All entries are to be copied verbatim, while the pictures stay out.

Study material
"""

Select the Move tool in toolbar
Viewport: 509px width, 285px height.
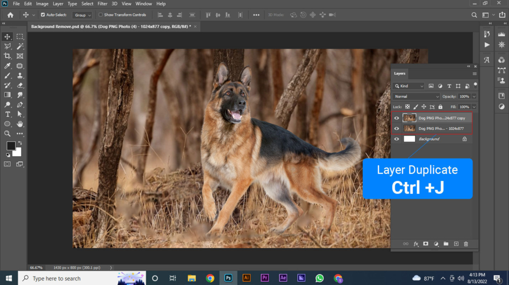pos(7,37)
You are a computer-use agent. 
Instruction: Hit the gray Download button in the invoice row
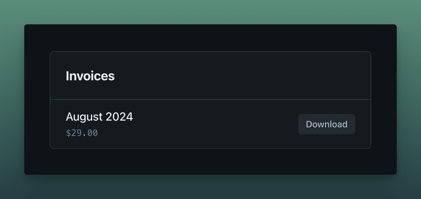tap(327, 124)
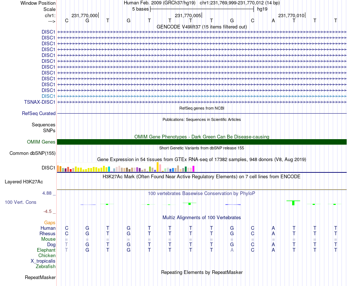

"""

Task solution
Select the Move tool in toolbar
Viewport: 509px width, 285px height.
pos(7,37)
You are a computer-use agent. 
Instruction: Hit the gray Download button in the invoice row
tap(327, 124)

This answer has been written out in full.